Van Gogh, entre génie et technique

Parce que « des goûts et des couleurs on ne dispute pas » mais que la beauté, loin de nous laisser indifférents, nous passionne et nourrit toutes les polémiques, la question de savoir à quoi l’on reconnaît une œuvre d’art, autrement dit ce qu’est la beauté artistique, est loin d’être facile à trancher. Un grand artiste est-il un virtuose, se reconnaît-il à la seule possession d’une technique portée à son degré maximum? Celle-ci est-elle bien d’ailleurs forcément constitutive du génie de l’artiste ou est-elle quelque chose d’autre?

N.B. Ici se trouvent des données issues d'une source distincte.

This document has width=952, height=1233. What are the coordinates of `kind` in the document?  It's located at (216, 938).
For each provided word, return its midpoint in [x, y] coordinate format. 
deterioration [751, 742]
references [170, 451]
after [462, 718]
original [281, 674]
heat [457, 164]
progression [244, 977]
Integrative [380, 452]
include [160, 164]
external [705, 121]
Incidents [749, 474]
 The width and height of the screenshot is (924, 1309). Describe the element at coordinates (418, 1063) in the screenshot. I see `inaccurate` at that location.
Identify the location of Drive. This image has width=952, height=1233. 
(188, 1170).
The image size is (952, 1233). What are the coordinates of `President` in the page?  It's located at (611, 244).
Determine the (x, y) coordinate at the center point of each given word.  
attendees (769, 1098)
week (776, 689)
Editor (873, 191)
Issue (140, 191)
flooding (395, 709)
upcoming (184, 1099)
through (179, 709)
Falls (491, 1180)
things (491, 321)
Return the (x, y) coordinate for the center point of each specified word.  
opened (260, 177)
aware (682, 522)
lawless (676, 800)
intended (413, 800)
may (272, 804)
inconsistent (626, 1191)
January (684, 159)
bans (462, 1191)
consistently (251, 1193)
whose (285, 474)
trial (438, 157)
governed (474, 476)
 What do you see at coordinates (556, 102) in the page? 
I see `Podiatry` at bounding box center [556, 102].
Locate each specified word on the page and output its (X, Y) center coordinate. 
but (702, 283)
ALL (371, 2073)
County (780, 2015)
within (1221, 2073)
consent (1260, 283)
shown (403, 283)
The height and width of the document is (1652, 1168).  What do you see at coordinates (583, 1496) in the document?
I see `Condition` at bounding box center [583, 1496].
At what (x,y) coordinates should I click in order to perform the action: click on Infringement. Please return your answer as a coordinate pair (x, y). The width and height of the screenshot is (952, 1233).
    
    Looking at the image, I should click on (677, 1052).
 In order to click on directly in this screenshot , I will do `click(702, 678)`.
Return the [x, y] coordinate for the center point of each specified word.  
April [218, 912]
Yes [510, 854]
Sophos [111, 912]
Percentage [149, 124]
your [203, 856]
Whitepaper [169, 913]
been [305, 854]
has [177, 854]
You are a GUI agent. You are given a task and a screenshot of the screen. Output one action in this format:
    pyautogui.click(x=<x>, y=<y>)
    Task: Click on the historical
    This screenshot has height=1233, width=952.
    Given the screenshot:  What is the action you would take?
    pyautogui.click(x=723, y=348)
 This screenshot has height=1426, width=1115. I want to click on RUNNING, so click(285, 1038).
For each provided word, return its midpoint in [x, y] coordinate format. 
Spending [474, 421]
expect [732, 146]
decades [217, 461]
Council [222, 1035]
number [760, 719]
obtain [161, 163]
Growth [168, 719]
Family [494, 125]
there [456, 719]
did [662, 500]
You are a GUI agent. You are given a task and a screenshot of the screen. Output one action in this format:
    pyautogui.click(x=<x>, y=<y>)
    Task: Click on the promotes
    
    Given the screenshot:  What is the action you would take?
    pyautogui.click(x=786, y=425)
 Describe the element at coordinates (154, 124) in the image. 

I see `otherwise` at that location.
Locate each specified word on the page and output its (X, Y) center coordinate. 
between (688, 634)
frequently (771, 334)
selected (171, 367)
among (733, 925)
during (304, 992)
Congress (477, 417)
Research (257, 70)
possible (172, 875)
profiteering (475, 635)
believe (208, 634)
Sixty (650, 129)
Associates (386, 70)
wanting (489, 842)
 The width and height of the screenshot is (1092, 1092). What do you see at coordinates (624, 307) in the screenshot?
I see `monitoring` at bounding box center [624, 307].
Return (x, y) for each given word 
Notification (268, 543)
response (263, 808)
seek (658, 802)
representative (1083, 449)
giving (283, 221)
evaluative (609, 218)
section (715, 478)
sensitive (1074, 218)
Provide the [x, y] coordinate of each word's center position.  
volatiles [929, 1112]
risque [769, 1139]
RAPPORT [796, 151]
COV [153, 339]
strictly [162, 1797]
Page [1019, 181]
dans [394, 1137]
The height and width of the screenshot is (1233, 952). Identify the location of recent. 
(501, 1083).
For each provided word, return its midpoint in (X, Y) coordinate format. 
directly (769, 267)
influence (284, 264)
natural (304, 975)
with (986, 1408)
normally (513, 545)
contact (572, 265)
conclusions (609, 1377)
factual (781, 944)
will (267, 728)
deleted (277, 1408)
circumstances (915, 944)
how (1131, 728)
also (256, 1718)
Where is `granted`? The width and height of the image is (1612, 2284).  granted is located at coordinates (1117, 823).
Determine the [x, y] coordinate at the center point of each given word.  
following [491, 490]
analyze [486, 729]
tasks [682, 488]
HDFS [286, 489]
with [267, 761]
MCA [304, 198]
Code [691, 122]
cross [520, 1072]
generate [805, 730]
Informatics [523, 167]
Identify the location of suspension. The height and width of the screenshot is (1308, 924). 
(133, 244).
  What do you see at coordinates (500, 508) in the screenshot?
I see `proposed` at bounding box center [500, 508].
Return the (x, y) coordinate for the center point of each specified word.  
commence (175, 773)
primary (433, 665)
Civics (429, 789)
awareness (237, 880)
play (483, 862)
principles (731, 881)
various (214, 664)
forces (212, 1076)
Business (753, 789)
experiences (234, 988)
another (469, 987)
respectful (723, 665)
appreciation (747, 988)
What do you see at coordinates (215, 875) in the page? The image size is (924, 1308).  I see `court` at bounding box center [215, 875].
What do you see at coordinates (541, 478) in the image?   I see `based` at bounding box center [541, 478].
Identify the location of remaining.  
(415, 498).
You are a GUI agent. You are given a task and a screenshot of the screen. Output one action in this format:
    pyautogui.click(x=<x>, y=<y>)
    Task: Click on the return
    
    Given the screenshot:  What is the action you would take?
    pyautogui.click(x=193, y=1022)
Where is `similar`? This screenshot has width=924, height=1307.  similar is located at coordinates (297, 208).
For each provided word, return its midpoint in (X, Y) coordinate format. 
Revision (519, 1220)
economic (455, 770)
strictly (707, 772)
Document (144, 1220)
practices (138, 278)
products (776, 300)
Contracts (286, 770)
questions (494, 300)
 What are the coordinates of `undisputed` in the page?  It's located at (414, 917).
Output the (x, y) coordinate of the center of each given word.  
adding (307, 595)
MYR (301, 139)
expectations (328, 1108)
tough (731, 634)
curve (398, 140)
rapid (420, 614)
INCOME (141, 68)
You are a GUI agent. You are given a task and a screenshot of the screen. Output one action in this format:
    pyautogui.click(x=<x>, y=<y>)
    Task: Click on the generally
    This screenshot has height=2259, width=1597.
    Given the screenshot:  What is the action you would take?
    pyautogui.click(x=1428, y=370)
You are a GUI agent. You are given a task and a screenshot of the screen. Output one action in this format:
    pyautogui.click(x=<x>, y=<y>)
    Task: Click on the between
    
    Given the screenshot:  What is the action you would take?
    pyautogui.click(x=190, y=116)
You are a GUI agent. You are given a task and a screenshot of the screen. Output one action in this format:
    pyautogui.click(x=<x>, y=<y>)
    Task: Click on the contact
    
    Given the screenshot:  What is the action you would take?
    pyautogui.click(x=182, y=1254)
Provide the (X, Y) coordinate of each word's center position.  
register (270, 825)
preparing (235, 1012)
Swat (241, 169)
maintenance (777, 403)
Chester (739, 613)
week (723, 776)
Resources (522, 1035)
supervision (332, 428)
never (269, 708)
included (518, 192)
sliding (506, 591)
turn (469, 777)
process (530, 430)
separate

Autant de questions pour le moins embarrassantes…

La virtuosité, entendue comme le plus haut degré de maîtrise de la technique, est le plus souvent, et sans doute à juste titre, admirée. Pourtant, si elle permet  au sculpteur comme au peintre  de produire une œuvre exceptionnelle, est-elle pour autant ce qui fait de l’œuvre d’art qu’elle est belle et qu’elle nous plaît d’un plaisir si particulier? Qu’est au juste une belle musique, un beau tableau? Autrement dit, qu’est-ce que la beauté artistique? Cette dernière question, parce que l’artiste est la cause productrice de l’œuvre d’art, en appelle une autre: que doit être l’artiste ou, pour le dire autrement, qu’est-ce qui, chez lui, peut être considéré comme le principe de la production du chef-d’œuvre artistique? Est-ce la technique, autre chose que celle-ci? Et le cas échéant quelle technique? La formule de Van Gogh est ici éclairante. Pour lui, une œuvre d’art qui paraît résulter d’un travail, d’une technique aguerrie et portée à son maximum a quelque chose de littéralement dégoûtant, de « puant » même. La virtuosité est certes admirable mais elle ne fait pas la beauté. Que serait alors celle-ci? Peut-être encore de la technique mais une technique très spéciale, l’art même de dissimuler toute trace de technique. Regardons une danseuse avec Mallarmé. « Ce n’est pas une danseuse, elle ne danse pas », s’exclame-t-il à l’adresse de son ami le peintre Degas. Regardons un grand pianiste. Ne dit-on pas que son jeu est naturel? Ne donne-t-il pas l’impression de faire quelque chose de facile? Regardons enfin un beau tableau de Vinci, de Picasso ou de Marc Rothko. Y trouve-t-on vraiment trace du travail? N’a-t-on pas plutôt le sentiment, en le contemplant, qu’il n’a réclamé aucun laborieux travail et nul effort?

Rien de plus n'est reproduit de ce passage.